**Page excerpt:**
● ● ●
Now, with less than a month left in the regular season, we learn Harper supposedly has had hip pain since crashing into the outfield wall on April 29th. He stayed in the lineup in spite of hurting his ribcage that day and then played on after another date with the wall on May 13th when he hurt his left knee. As any headstrong athlete might – but especially one who is a stubborn twenty year old – Harper continued to take the field, aggressively, though less productively, until aggravating the knee with a headfirst slide on May 25th. The diagnosis was bursitis and was secondary to the trauma from contact. Harper ultimately voiced his regrets for playing hurt – doing so likely compounded his recovery time.
Well, it seems Harper was giving lip service to having learned that lesson. Only after reportedly limping around the field and base paths these last few days did he admit his sore left hip was getting in the way. Evidently the player has been receiving treatment on the hip from the training staff for an undisclosed period of time. This reportedly without the knowledge of manager Davey Johnson.
Harper’s stats, have reflected his struggles, with his batting average dropping to .250 for the period following the initial injury in April (from .344 in the first 26 games). Of course it by no means clear that the earlier numbers are representative of where he would otherwise wind up at the end of the season were he to have remained healthy. However, should his numbers stick at .275 with an OPS of .885, Harper is still on pace to surpass his rookie season. It does seem likely that a healthy Harper might have cooled down but remain a .300 hitter.
● ● ●
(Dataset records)
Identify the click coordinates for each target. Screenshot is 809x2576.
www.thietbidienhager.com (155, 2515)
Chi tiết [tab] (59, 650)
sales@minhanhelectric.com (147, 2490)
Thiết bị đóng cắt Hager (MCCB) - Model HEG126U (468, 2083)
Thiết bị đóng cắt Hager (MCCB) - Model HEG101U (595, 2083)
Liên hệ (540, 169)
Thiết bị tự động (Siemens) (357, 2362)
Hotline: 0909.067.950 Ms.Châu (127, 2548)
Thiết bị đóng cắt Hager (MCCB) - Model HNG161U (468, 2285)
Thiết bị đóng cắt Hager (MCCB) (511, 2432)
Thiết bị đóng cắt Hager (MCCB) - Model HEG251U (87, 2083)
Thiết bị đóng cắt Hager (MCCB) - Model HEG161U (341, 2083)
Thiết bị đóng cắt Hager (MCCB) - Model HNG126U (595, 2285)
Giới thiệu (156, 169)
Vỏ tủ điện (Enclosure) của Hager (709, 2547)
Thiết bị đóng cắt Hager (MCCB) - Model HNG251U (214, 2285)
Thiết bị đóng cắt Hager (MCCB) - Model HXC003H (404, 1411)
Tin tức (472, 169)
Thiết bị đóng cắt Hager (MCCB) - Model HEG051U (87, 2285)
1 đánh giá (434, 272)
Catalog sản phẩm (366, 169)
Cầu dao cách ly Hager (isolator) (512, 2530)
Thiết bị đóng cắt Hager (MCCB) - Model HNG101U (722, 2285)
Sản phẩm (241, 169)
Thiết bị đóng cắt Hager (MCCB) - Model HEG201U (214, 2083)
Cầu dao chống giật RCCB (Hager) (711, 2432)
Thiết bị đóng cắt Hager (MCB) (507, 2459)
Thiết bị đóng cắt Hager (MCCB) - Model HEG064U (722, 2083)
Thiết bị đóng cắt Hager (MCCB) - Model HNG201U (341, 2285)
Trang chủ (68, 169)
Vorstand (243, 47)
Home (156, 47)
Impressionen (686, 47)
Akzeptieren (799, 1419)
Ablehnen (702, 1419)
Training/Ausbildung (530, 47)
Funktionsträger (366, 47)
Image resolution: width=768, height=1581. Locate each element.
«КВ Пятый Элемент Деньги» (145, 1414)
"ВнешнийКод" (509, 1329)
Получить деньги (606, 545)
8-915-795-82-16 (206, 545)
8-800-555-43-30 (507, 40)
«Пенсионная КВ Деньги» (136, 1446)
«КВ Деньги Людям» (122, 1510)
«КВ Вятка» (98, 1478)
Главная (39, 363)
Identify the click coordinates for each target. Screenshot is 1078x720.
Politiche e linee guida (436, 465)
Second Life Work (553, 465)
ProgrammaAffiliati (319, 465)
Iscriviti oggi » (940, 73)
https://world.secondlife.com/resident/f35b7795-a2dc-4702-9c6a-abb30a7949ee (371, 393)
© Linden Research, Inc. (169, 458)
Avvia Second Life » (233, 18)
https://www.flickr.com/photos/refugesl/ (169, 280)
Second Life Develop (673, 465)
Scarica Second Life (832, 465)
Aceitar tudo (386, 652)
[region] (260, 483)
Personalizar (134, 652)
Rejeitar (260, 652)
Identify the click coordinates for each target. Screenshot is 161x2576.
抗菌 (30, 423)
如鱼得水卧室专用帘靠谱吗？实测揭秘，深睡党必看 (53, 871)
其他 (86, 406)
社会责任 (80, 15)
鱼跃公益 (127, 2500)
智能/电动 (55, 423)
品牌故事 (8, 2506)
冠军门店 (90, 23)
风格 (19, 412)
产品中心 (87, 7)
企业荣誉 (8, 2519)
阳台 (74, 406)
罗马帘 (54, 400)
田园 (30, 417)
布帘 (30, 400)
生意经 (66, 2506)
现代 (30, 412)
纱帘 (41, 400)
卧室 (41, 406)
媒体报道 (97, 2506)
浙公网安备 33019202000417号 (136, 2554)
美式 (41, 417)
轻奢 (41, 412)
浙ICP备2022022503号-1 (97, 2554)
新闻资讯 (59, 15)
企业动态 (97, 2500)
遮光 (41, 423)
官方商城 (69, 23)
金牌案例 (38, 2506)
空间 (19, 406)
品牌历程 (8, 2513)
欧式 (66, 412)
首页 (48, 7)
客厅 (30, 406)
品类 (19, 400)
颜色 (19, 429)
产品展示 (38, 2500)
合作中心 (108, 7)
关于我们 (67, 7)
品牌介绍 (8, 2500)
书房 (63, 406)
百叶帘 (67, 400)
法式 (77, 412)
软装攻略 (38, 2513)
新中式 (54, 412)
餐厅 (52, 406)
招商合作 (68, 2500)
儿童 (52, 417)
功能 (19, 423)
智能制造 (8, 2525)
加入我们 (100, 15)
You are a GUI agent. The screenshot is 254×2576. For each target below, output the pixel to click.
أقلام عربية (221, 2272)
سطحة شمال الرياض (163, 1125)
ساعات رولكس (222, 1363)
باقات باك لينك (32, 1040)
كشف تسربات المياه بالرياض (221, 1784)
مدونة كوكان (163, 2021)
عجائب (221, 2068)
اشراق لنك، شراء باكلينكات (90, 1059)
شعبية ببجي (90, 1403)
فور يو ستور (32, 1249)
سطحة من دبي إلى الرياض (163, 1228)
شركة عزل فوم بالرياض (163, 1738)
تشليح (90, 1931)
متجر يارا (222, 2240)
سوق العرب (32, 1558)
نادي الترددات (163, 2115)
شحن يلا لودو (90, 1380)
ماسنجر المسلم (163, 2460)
● ● ●
**Tasks to complete:**
**1)** From the text on Harper's injuries:
(a) On what date did Harper hurt his left knee?
(b) Who reportedly did not know that Harper was being treated for his hip?
(c) What was Harper's batting average in his first 26 games?
**2)** Write a continuation of the text on Harper's injuries, picking up after its final sentence.

**Answers for this exercise:**
**1)**
(a) May 13th
(b) Manager Davey Johnson
(c) .344

**2)**
Reports also point out that Davey Johnson had questioned Harper about his knee when he seemed to lack hustle getting to first base at end August. Johnson evidently felt the knee was still part of the injury equation, and intimated it may ultimately require offseason surgery. Was it the knee, hip or both that were at fault? Perhaps Johnson simply faulted the left knee because he wasn’t aware of the left hip injury. As to the hip diagnosis? I’ve seen no definitive reports in the media.
It certainly seems odd for a training staff to keep injury news from a manager, but is at the same time plausible that this occurs more than we know because of the confidentiality requested by players. It happened earlier this season with the Yankees, when the training staff revealed Teixeira’s prior issues in practice only after he exacerbated his wrist injury. Girardi was reportedly left to assume that the player had been progressing uneventfully. Makes no sense to me, for decisions have to be based on knowledge and playing hurt can have a significant impact on both performance and long term prognosis.